Ever more streaming fragmentation —

Google Stadia’s salvaged future as a back-end cloud service is here

After its consumer flop, Google wants to license Stadia tech to companies.

Cartoon of a burning parachute with a Stadia logo.
Enlarge / How much longer can Stadia stay aloft?

Quick Google Stadia recap: Things have not been great.

Google's AAA cloud gaming service launched in 2019 to middling reviews and since then has severely undershot Google's sales and usage estimates by hundreds of thousands of users. The company shut down its first-party studio, "Stadia Games & Entertainment (SG&E)," before it could ever develop a game, and it did so one week after lead executive Phil Harrison gave the division a positive progress report. Several key executives have left the struggling division, like Assassin's Creed co-creator and SG&E leader Jade Raymond, Stadia's VP and head of product, John Justice, and Engineering Lead Justin Uberti.

When Google killed the game division at the beginning of the year, an accompanying blog post hinted that big changes were coming to Google's strategy: "In 2021, we’re expanding our efforts to help game developers and publishers take advantage of our platform technology and deliver games directly to their players."

Rather than continuing to push Stadia as a consumer-facing, branded service, Google seems to want to pivot the service to what would essentially be "Google Cloud Gaming Platform." This would be a back-end, white-label service that could power other companies' products, just like a million other Google Cloud products, like database hosting and push messaging.

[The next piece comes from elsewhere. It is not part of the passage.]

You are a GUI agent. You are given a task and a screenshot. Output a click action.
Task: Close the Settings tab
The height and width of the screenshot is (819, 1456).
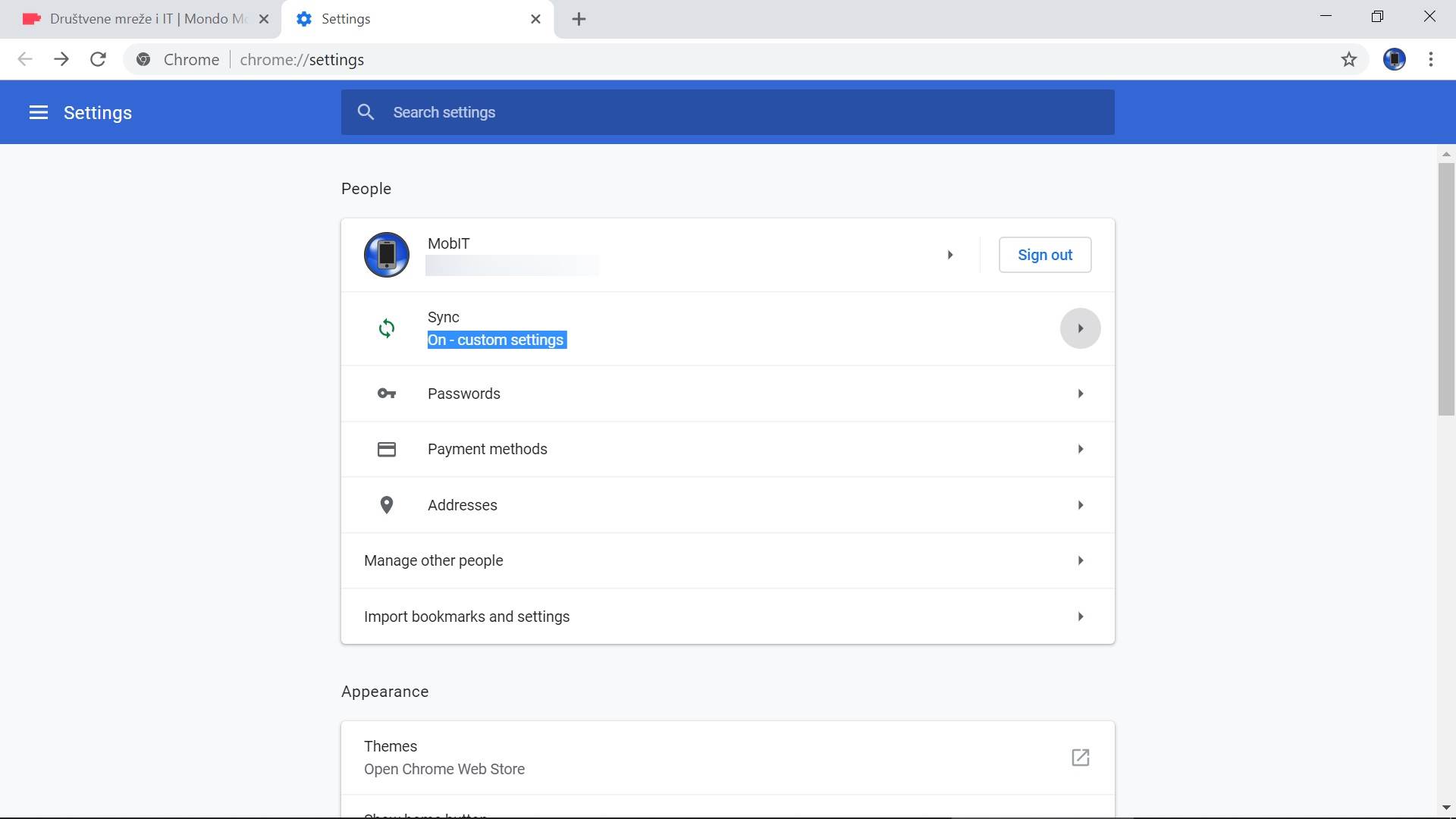point(535,19)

Google said it believes a back-end service "is the best path to building Stadia into a long-term, sustainable business."

This all brings us to this Batman game presented by AT&T Wireless. The site notes that "for the first time ever," you can now play the 2015 game Batman: Arkham Knight with "beta streaming on your computer. No downloads or waiting." AT&T's game-streaming service requires a Chrome-based browser and sounds a whole lot like Google Stadia. This is the same thought 9to5Google had when it investigated the game and found hints that it connects to Google's services and mentions of Stadia's "cloudcast" codename.

Game streaming from AT&T? Not really. It's licensed tech from Google Stadia. Note the absence of any kind of Google branding.
Enlarge / Game streaming from AT&T? Not really. It's licensed tech from Google Stadia. Note the absence of any kind of Google branding.
AT&T Wireless

"Yes, this is being powered by the Stadia technology," AT&T confirmed to Ars. The company said that "AT&T is collaborating with gaming technologists like Google to help usher in the next era of gaming."

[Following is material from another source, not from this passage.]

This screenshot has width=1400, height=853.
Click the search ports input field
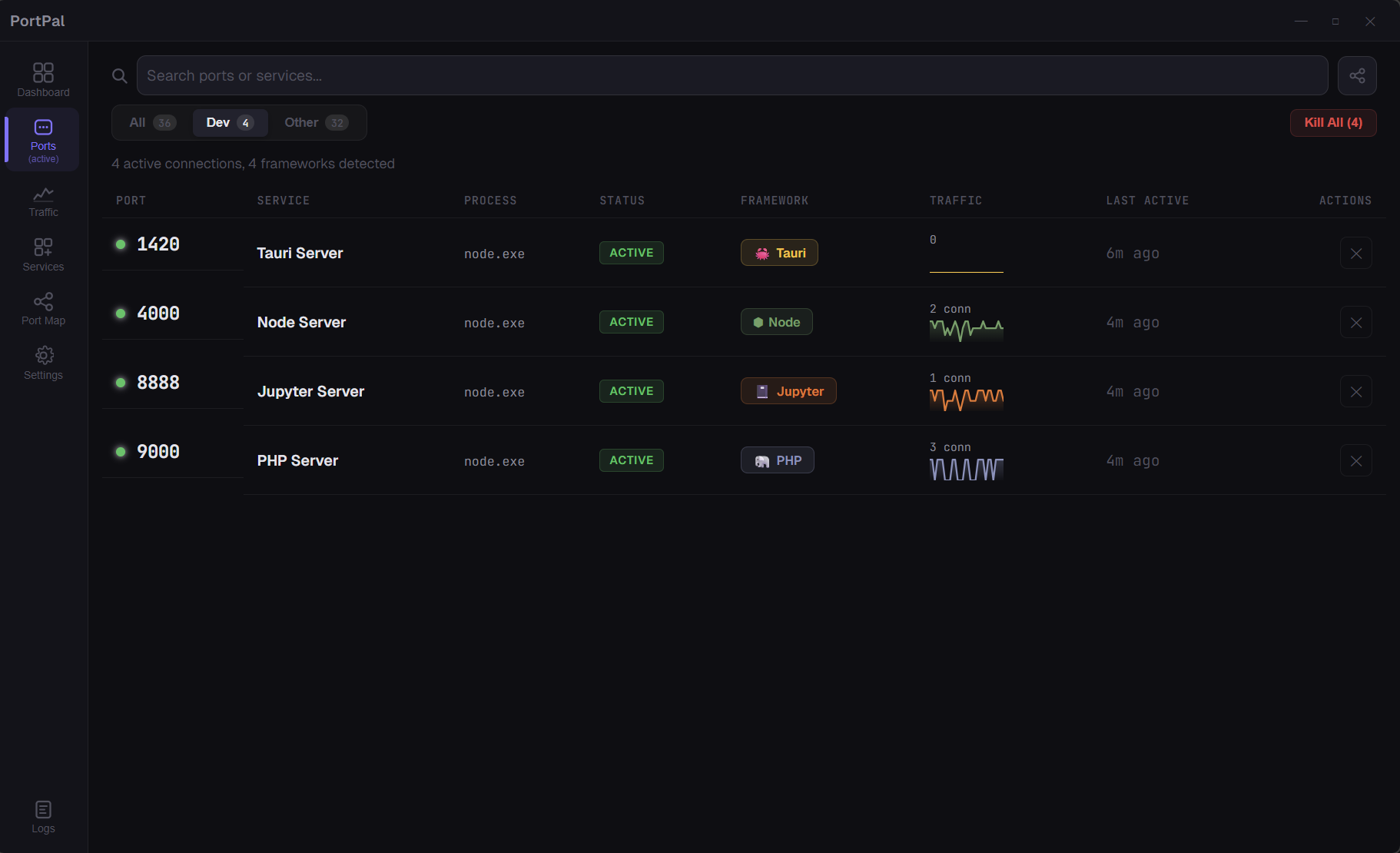tap(730, 75)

Streaming Batman requires an AT&T Wireless subscription, and it's unclear why a mobile ISP is licensing a game-streaming service. AT&T owns WarnerMedia, which owns DC Comics, which owns Batman, so you can see the corporate lineage here, but why the cellular tie-in? You can't even stream the game on a phone; you have to use a PC, which will likely not be running over AT&T's wireless network. So this looks like it's purely an experiment, with no monetization at all.

Stadia's future as a back-end provider makes the service invisible. The 9to5Google report mentions that the Stadia brand isn't visible anywhere on AT&T's product page. If you're still clinging to the Stadia-as-a-consumer-service model, this is the first time Arkham Knight has run on the service. So while you can't play the game on "Stadia," there is a chance it will be released to the consumer service (if it is still around by then) whenever AT&T decides its exclusive distribution is over.